[Directions for this task] Please print, word for word, every line from the one that contains "Solutions (1169, 61)" through the last line of the records, and nothing else.

(Saved data entries)
*** Begin section ***
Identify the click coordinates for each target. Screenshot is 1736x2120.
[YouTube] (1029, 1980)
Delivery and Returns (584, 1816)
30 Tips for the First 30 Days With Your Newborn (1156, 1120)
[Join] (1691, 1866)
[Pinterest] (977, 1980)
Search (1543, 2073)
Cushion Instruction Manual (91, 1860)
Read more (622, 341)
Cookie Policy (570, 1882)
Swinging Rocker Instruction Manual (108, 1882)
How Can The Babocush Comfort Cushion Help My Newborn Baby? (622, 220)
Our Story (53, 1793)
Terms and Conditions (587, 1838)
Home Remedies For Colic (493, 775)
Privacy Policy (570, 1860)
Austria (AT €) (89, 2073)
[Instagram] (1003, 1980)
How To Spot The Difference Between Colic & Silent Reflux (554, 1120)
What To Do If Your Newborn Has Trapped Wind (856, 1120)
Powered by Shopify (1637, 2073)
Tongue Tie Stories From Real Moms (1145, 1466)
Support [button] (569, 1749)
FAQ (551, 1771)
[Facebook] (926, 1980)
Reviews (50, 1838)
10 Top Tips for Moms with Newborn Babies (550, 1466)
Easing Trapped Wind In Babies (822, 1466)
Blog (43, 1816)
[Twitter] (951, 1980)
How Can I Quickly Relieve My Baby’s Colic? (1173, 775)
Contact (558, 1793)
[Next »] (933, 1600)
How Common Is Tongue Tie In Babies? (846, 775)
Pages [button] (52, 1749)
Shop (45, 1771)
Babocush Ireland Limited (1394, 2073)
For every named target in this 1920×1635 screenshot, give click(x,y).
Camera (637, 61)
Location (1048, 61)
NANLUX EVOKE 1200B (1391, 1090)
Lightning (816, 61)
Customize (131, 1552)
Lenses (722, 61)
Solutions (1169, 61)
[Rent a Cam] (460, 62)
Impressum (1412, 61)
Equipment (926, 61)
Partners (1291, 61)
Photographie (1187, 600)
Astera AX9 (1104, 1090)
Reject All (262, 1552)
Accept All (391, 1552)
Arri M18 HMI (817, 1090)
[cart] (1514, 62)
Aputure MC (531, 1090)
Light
*** End section ***
[Answer for this exercise]
Solutions (1169, 61)
[Rent a Cam] (460, 62)
Impressum (1412, 61)
Equipment (926, 61)
Partners (1291, 61)
Photographie (1187, 600)
Astera AX9 (1104, 1090)
Reject All (262, 1552)
Accept All (391, 1552)
Arri M18 HMI (817, 1090)
[cart] (1514, 62)
Aputure MC (531, 1090)
Light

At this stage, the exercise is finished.